* _EXCERPTED DATA_
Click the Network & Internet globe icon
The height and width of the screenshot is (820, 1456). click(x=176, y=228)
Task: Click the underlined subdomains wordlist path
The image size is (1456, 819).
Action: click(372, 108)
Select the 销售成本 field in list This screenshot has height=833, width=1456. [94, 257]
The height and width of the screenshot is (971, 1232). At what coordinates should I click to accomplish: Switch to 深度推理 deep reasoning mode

* _TASK INSTRUCTIONS_
Line by line, repeat everything in the records verbatim.

* _TASK SOLUTION_
Click the Network & Internet globe icon
The height and width of the screenshot is (820, 1456). click(x=176, y=228)
Task: Click the underlined subdomains wordlist path
The image size is (1456, 819).
Action: click(372, 108)
Select the 销售成本 field in list This screenshot has height=833, width=1456. [94, 257]
The height and width of the screenshot is (971, 1232). At what coordinates should I click to accomplish: Switch to 深度推理 deep reasoning mode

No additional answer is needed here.